Print Edition - 2017-03-09 | Oped
- All ideas need testing in open debate, or they become mere prejudices
Mar 9, 2017-
How to begin an editorial about a violent free-speech debacle at Middlebury College in Vermont? Maybe with some words from John Stuart Mill. “Truth would lose something by their silence,” Mill wrote, even if their views go against the entire world, and the entire world is right. Persuasive words. But not last Thursday in an auditorium at Middlebury, where a student recited that very quotation in introducing the notorious social scientist Charles Murray. Moments later caterwauling erupted, and the event collapsed into a night of turned backs, shouted chants, pounding fists and one wrenched neck.
In the years since he drew ridicule for promoting widely discredited race-based theories, Mr. Murray has been a frequent speaker on college campuses, and the target of protests. Now, he says, Middlebury may prove an “inflection point”—where colleges yield the lectern to intolerant liberals, hastening a bastion of free thought toward its demise.

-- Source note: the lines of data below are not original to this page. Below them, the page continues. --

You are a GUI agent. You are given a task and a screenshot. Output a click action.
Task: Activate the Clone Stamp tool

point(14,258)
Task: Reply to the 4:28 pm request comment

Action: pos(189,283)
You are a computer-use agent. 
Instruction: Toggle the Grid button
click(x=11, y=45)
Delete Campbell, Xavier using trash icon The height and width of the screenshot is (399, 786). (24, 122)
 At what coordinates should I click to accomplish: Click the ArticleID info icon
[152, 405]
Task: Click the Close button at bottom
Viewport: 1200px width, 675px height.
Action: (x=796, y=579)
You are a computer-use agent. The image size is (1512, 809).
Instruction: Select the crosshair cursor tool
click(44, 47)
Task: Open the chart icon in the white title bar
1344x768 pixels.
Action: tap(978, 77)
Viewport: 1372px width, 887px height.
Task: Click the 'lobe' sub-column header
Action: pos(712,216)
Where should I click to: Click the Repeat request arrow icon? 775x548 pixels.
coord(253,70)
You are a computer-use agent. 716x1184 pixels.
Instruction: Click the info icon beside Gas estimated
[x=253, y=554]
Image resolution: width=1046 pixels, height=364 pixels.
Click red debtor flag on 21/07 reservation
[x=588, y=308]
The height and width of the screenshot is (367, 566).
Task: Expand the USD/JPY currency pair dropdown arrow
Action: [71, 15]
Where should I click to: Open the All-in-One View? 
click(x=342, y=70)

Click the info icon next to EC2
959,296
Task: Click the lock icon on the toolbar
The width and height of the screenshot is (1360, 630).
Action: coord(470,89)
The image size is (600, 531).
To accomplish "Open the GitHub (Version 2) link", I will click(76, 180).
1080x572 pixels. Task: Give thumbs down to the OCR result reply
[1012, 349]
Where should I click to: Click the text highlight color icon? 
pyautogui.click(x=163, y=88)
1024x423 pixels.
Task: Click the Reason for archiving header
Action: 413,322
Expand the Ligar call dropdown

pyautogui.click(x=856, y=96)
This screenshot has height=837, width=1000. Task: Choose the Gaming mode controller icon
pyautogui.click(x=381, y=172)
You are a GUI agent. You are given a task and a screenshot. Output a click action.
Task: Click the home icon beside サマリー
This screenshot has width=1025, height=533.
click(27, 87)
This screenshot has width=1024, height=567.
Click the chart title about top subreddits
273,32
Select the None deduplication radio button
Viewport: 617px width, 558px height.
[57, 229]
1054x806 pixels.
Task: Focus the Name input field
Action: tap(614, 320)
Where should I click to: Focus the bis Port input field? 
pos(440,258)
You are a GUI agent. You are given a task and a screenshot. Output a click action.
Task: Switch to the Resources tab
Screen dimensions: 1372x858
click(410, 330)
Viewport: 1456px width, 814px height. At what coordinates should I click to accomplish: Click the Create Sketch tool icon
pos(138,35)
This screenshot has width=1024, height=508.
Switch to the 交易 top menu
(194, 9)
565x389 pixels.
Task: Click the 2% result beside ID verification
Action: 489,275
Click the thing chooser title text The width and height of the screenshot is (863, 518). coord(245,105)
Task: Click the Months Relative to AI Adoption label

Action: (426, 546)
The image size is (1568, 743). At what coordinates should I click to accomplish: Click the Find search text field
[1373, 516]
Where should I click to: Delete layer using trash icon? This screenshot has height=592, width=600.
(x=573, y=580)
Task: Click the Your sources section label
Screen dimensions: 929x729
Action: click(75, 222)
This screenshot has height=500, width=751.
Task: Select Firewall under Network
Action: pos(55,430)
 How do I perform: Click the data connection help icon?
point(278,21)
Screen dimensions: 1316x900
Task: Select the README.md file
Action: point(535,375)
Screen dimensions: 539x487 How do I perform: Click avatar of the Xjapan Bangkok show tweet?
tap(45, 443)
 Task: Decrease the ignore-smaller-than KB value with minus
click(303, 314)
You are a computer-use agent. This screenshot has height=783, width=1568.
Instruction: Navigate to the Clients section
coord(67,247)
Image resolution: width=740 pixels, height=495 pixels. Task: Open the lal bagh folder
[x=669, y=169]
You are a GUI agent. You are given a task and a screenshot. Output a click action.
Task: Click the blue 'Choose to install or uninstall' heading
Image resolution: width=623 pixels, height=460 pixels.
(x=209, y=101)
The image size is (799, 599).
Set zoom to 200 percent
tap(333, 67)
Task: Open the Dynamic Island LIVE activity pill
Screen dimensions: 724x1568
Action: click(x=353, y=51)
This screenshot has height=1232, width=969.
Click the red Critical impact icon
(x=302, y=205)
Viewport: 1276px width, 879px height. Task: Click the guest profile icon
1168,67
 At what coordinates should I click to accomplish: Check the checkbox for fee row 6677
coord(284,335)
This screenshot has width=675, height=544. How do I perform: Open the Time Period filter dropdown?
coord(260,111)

Mr. Murray is an academic with an argument to make and maybe it is flawed. But Middlebury students had no chance to challenge him. True ideas need testing by false ones, lest they become mere prejudices and thoughtless slogans. Free speech is a sacred right, and it needs protecting, now more than ever. Middlebury’s president did this admirably, in defending Mr. Murray’s invitation and delivering a public apology that Middlebury’s agitators should have delivered themselves.